ERKLÄRTES ZIEL 1 >> Wie heißt in der Albumkritik zu „Kosmopoliturbo“ das Instrument, das Russkaja eigens entwickelt hat, und woraus ist es gemischt?
ERKLÄRTES ZIEL 2 >> Schreibe die Albumkritik zu Russkajas „Kosmopoliturbo“ im selben Ton weiter, beginnend nach ihrem letzten Satz.

AUSGANGSTEXT >>
↓

Russkaja – Kosmopoliturbo VÖ: 04.08.2017, Napalm Records, Russian Turbo Polka

Russkaja

Pünktlich zum eigentlich geplanten Hochsommer kehren die Power-Polkeraner von Russkaja mit ihrem mittlerweile fünften Album zurück. „Kosmopoliturbo“ nennt sich das gute Stück, dessen Name mehr als Programm ist.

Wurde bei “Peace, Love & Russian Roll” vor zwei Jahren die Geschwindigkeit etwas gedrosselt, dreht die Hausband der österreichischen Late Night Show „Willkommen Österreich“ nun wieder voll auf. Gleich mit dem Gute-Laune-Opener „Hey Road“ und dem folgenden „Alive“ wird dem Zuhörer gezeigt, wo der Sowjet-Hammer hängt. Ihre einzigartige Mischung aus Ska, Punkrock und traditionellem russischen Folklore unterlegt mit einer gehörigen Portion Polka lässt einfach keinen Hintern ruhig verweilen.

Aber auch ein paar Reggae-lastige und langsame Stücke haben bei Russkaja wieder den Weg auf die Platte gefunden und runden das Gesamtkonzept hervorragend ab. Erschaffen wird dieser unverwechselbare Soundmix, der höchstens noch mit 44 Leningrad vergleichbar wäre, mit gleich sechs Instrumenten: neben E-Bass, E-Gitarre, E-Geige und Schlagzeug findet sich noch eine Trompete und eine eigens entwickelte „Potete“, einer Mischung aus Trompete und Posaune.

↑

INHALT DER DATENSÄTZE >>
↓

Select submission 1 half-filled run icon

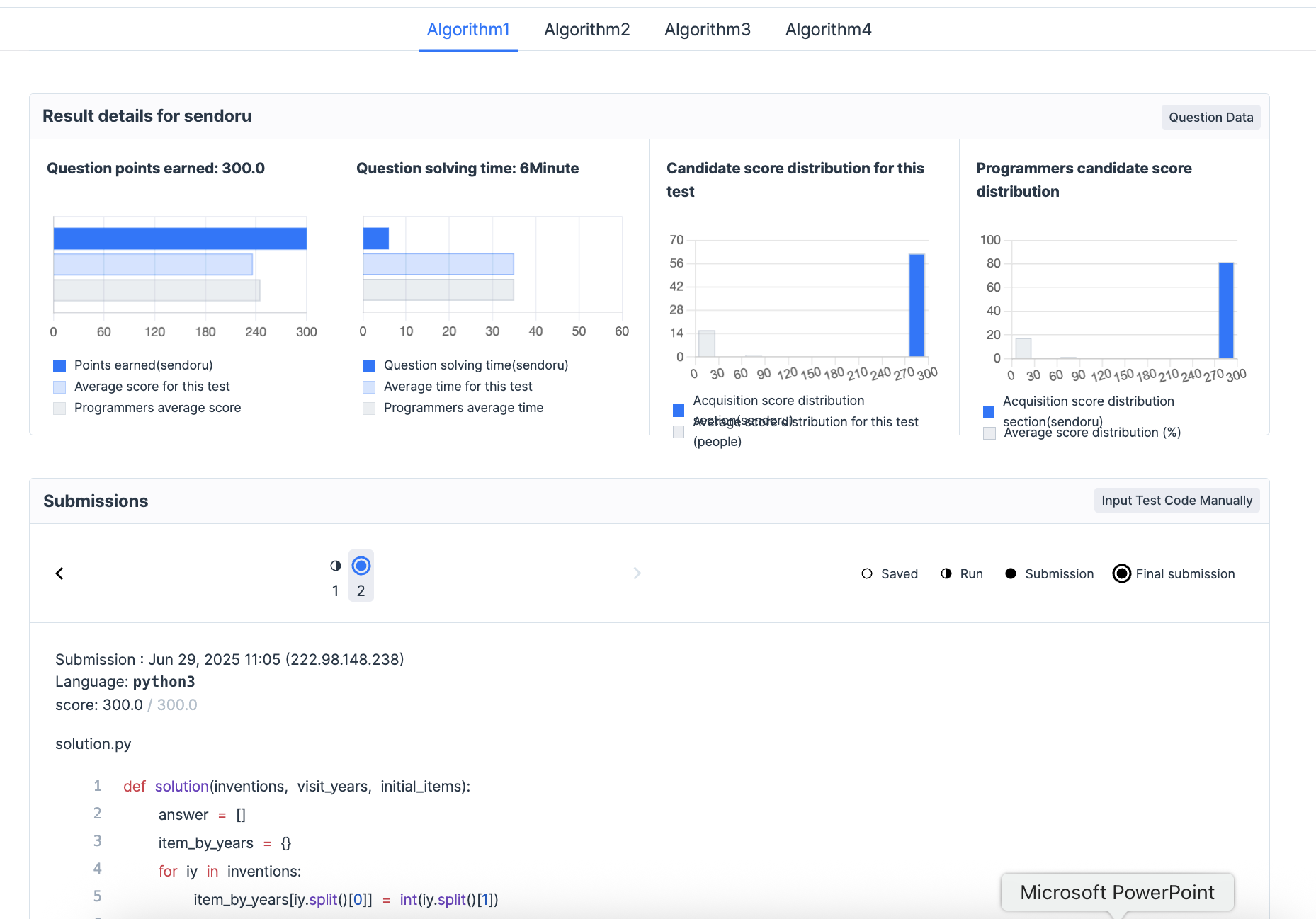336,566
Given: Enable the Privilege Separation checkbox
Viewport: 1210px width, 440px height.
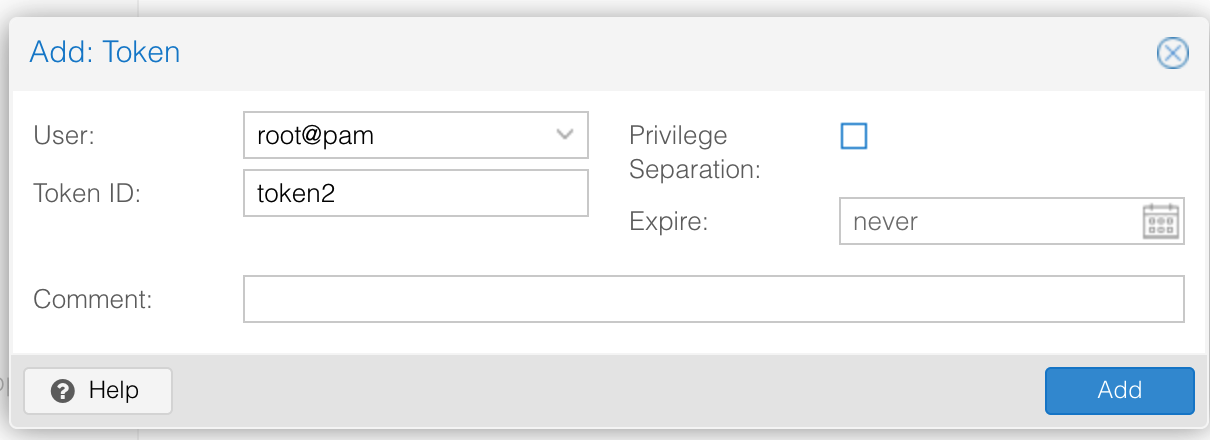Looking at the screenshot, I should pos(854,136).
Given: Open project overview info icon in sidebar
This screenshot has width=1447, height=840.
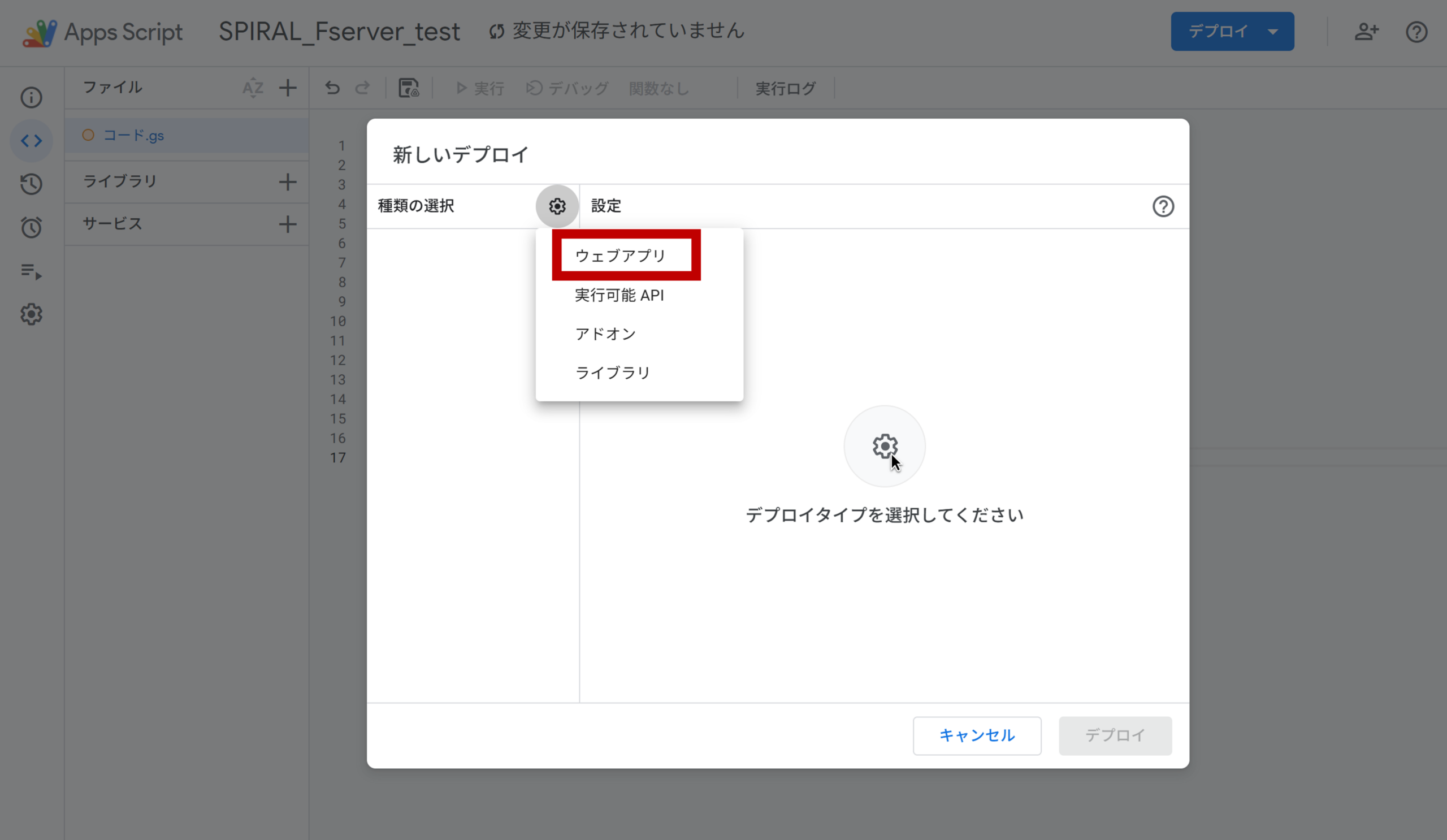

↑

AUSGABE 1 >> Es heißt „Potete“ und ist eine Mischung aus Trompete und Posaune.

AUSGABE 2 >>
Die Texte sind kosmopolitisch, mal englisch, mal deutsch, mal italienisch, französisch oder spanisch. Die Musik auf turbo gedreht – so kennt und liebt man die Band rund um den ehemaligen Stahlhammer-Sänger Georgji Alexandrowitsch Makazaria. Seine opernerprobten Gesangskünste werden ein weiteres Mal hervorragend untermalt von saftigen, teils fast poppigen Melodien und Rhythmen. Und obwohl seit der Gründung 2005 quasi im Zwei-Jahres-Turnus ein Album veröffentlicht wurde, wird Russkaja´s Musik keinesfalls langweilig, sondern eher noch besser.

Das liegt womöglich auch an dem punktuellen Experimentiergeist der Band, der mit den überraschend einsetzenden Crunkbeat-Sounds von „Alive“ super funktioniert, aber auch mal daneben gehen darf. Wie man auf die Idee kam, bei „Still in Love“ in die Autotune-Kiste zu greifen, ist schlichtweg unverständlich. Von diesem Missgeschick abgesehen sind Herzstück und Highlights der Platte die schnell eingespielten, häufig mit Offbeat-Gitarren unterlegten „Hello Japan“, „Cheburaschka“ oder „Chef De Cuisine“. Werden diese von den Bläsern nur vor sich hergetrieben, schließt der Longplayer am Ende nochmal mit sanften, romantisch verklärten Tönen („Send you an Angel“) ab.

Der Band ist mit dieser Veröffentlichung erneut der Trick gelungen, ihre Live-Qualitäten auf Platte zu bannen. Wenn die Musik einen dazu veranlasst, am hellligten Tag durch die Straßen zu tanzen, müssen die Künstler etwas sehr richtig gemacht haben. Daher bleibt als Kritikpunkt am Ende – abgesehen von dem fehlgeschlagenen Stimmvergewaltigungs-Ding – nur, dass die Länge von 10 Songs und 37 Minuten nicht richtig auslastet.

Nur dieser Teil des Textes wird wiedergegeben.